La Chapelle sur Erdre, le 10 avril 2018
Madame la Préfète,

Notre collectif s’est engagé de longue date pour protéger les terres de Notre Dame des Landes d’un projet d’aéroport inutile et dispendieux. En janvier dernier, nous avons été heureux et soulagés de la décision raisonnable du gouvernement d’abandonner ce projet et de rendre leur vocation agricole à ces terres. Au fil des années, nous avons côtoyé, appris à connaître et souvent soutenu les personnes qui se sont installées sur la zone menacée pour la défendre ; nous avons partagé des projets avec elles.

Une fois la menace d’aéroport évacuée, nous avons participé à la réouverture de la D281 et nous avons souhaité, comme beaucoup, que ceux qui avaient développé une activité sur place, respectueuse des lieux et des personnes, puissent la poursuivre et s’engagent dans une voie menant à la légalisation de leurs situations. Nous savons que des négociations sont en cours et que vous proposez des conventions d’occupations précaires individuelles pour ces personnes. C’est une voie qu’il nous parait raisonnable de poursuivre.

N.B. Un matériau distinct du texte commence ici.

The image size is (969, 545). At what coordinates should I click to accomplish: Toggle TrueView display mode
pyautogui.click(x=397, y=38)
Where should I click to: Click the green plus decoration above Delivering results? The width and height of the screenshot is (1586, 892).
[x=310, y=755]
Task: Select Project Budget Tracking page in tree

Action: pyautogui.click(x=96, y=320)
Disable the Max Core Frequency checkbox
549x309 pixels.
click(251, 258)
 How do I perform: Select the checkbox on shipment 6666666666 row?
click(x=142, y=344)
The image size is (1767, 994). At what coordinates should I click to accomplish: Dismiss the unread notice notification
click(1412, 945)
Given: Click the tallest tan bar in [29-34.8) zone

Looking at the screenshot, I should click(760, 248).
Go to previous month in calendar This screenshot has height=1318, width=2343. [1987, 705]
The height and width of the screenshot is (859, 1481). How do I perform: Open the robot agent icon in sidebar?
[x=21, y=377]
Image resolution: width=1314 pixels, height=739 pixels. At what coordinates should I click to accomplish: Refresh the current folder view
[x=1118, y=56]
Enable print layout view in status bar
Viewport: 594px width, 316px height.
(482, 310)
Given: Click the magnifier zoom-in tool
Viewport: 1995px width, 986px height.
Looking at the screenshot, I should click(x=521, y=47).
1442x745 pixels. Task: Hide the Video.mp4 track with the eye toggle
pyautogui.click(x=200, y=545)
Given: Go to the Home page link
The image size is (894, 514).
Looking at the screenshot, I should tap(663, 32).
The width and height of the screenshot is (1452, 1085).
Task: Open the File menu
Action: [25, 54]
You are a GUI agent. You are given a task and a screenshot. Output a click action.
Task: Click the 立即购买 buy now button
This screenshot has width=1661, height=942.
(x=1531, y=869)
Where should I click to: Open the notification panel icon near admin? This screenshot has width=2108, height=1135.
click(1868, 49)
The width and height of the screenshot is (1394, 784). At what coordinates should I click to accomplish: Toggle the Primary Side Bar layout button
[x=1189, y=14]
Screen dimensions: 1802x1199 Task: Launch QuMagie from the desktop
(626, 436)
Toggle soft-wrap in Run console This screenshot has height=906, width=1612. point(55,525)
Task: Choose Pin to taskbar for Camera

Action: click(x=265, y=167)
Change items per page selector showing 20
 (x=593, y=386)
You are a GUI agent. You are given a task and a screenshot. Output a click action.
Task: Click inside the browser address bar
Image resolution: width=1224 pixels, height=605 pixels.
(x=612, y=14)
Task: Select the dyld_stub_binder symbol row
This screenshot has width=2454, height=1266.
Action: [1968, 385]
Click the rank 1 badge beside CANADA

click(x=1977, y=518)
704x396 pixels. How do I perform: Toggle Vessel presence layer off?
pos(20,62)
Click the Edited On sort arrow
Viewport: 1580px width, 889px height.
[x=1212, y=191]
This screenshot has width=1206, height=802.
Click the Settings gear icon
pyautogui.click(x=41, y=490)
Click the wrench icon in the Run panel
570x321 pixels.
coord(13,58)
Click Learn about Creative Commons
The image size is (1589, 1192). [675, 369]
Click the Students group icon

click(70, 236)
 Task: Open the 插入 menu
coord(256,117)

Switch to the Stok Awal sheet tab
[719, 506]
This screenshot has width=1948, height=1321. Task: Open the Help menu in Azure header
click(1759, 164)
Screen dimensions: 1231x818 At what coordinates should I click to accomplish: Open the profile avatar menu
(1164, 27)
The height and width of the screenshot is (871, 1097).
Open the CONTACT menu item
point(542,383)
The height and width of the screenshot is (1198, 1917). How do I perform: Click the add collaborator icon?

Le 9 avril, les forces de l’ordre ont expulsé des personnes sur la zad et détruit des habitats. Dans la mesure où vous aviez déclaré respecter les projets agricoles et procéder à des évacuations ciblées, nous avions imaginé que seules les personnes et les lieux faisant délibérément obstruction à un retour à une situation apaisée et légalisée seraient visés (réinstallation de barrages sur la D281, violences…). Or ce 9 avril des personnes et des lieux engagés dans des projets agricoles connus de vos services ont été attaqués. C’est le cas de la ferme des 100 noms par exemple.

Madame la Préfète, vous avez souvent affiché une volonté d’apaisement pour la sortie de ce conflit. Nous vous demandons de tenir cet engagement. Nous aspirons au retour rapide à une situation apaisée ; celui-ci peut passer par la protection des lieux engagés dans des projets positifs pour le territoire, agricoles et autres. Qui aurait à gagner à ce que les affrontements perdurent et s’accentuent ?

Nous vous prions d’agréer, Madame la Préfète, l’expression de nos salutations républicaines.